Sénateur Mobina Jaffer : Au cours des 15 dernières années, la guerre civile qui fait rage en République démocratique du Congo a coûté la vie à plus de 5 millions de personnes, ce qui en fait le conflit le plus meurtrier depuis la Deuxième Guerre mondiale. Tous les mois, 45 000 personnes meurent en raison de ce conflit; au Congo, quatre femmes sont victimes de viol toutes les cinq minutes. Bien que les enfants ne représentent que 19 % de la population, ils comptent pour 47 % des décès. C’est pourquoi la guerre au Congo est souvent considérée comme une guerre contre les femmes et les enfants.
La triste réalité, c’est que le monde est un endroit menaçant. Tous les jours, des hommes, des femmes et des enfants sont forcés de quitter leur foyer pour fuir la torture et la persécution perpétrées pour des raisons culturelles, politiques ou religieuses. Je suis de tout cœur avec ceux qui recherchent désespérément un refuge, un asile, et je comprends leur douleur et leur détresse, car j’ai moi aussi vécu ce qu’ils ont vécu.
Il y a 40 ans, ma famille et moi-même sommes arrivés au Canada, recherchant désespérément un refuge loin de l’Ouganda d’Idi Amin. Nous avions tout perdu. Nous étions apeurés, désespérés et démunis, ne possédant plus rien à part les vêtements dont nous étions vêtus. Même si nous avions été forcés de quitter la seule maison que nous avions jamais connue, nous avons eu énormément de chance. Le gouvernement et le peuple canadiens nous ont chaleureusement accueillis, ainsi que des milliers d’Asiatiques de l’Ouganda. Je leur en serai toujours reconnaissante.
Malheureusement, avec l’adoption récente du projet de loi C-31, Loi visant à protéger le système d’immigration du Canada, mes frères et sœurs africains qui vivent dans des circonstances très difficiles n’auront pas la chance que ma famille et moi avons eue.

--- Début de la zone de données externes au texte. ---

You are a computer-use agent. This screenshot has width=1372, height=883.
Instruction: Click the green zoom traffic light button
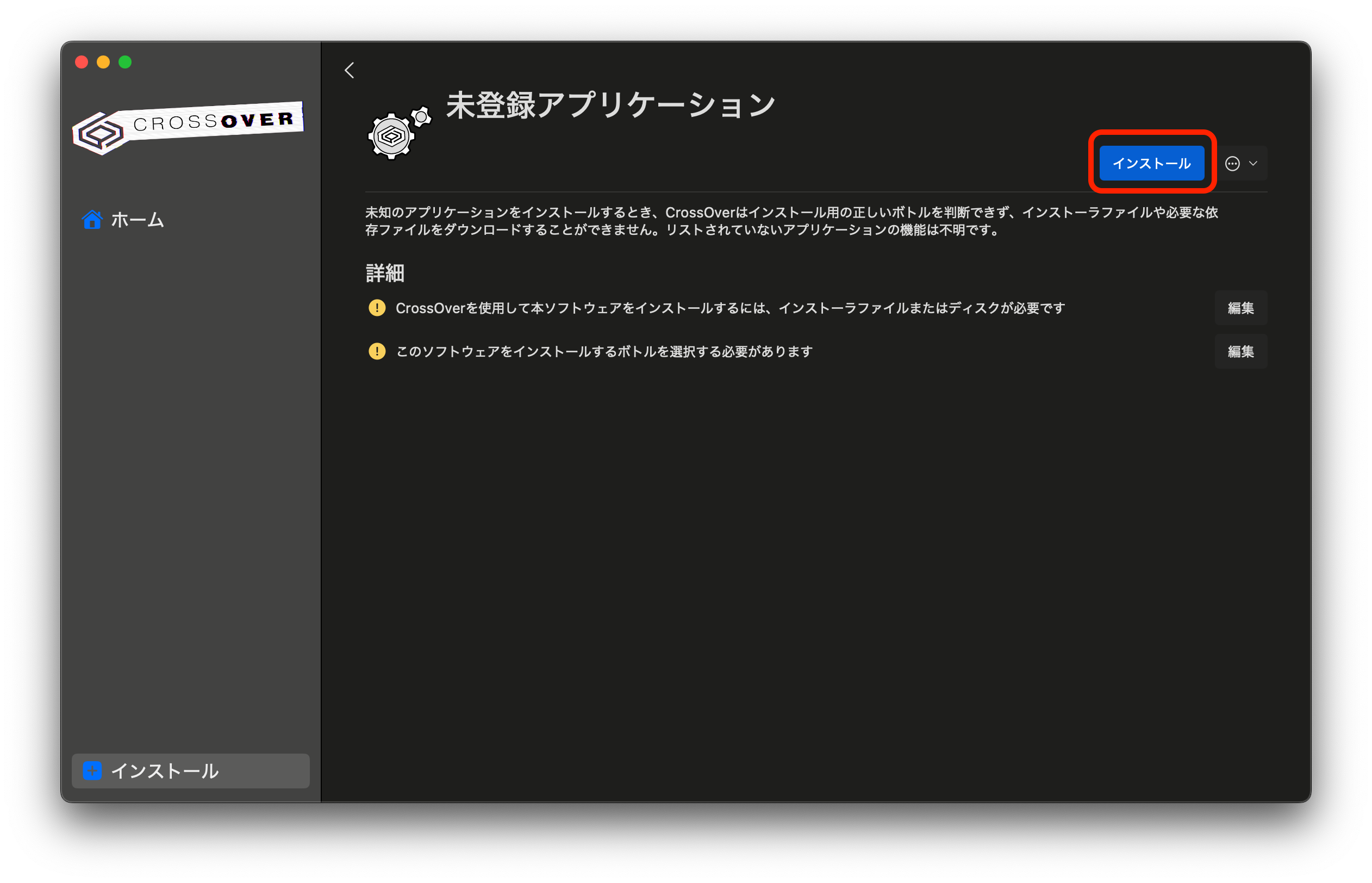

En tant que porte-parole libérale chargée d’analyser ce projet de loi, j’ai lutté sans relâche pour démontrer que non seulement ce projet de loi est inconstitutionnel et contraire aux obligations internationales du Canada, mais qu’il cible aussi injustement les réfugiés légitimes, les demandeurs d’asile et, surtout, les enfants.
Le projet de loi C-31, qui est devenu loi, puisqu’il a été adopté par la Chambre des communes et le Sénat, entache le système canadien d’immigration et de protection des réfugiés, un système qui faisait autrefois la fierté des Canadiens.
L’adoption de ce projet de loi compromet plusieurs principes qui, des décennies durant, nous ont définis en tant que Canadiens. Les principes de justice, de compassion et de tolérance qui font partie intégrante de notre identité canadienne ont été mis de côté, et voilà que les peuples les plus vulnérables du monde devront en payer le prix.
À cause de ce projet de loi, une jeune Congolaise de 17 ans qui arriverait au pays serait d’abord détenue dans un centre de détention semblable à une prison, pendant une période pouvant atteindre six mois. S’il est ensuite établi qu’elle est une réfugiée légitime qui, comme bien des femmes au Congo, fuit désespérément le viol, la violence et la torture, nous la forcerons à attendre encore cinq ans avant de pouvoir faire une demande de résidence permanente. De plus, elle sera forcée d’attendre cinq ans avant d’être réunie avec ses proches et les membres de sa famille. Si la jeune fille est enceinte au moment de son arrivée, nous lui refuserons également les soins néonataux et autres soins de santé de base dont elle pourrait avoir besoin. Il ne s’agit certainement pas d’un système dont les Canadiens peuvent être fiers.
Maintenant que le sort du projet de loi C-31 est scellé, je me préoccupe grandement au sujet de mes frères et sœurs africains qui recherchent désespérément un asile. Je constate avec une grande tristesse que le pays qui a accueilli ma famille il y a 40 ans tourne maintenant le dos aux populations les plus vulnérables du monde.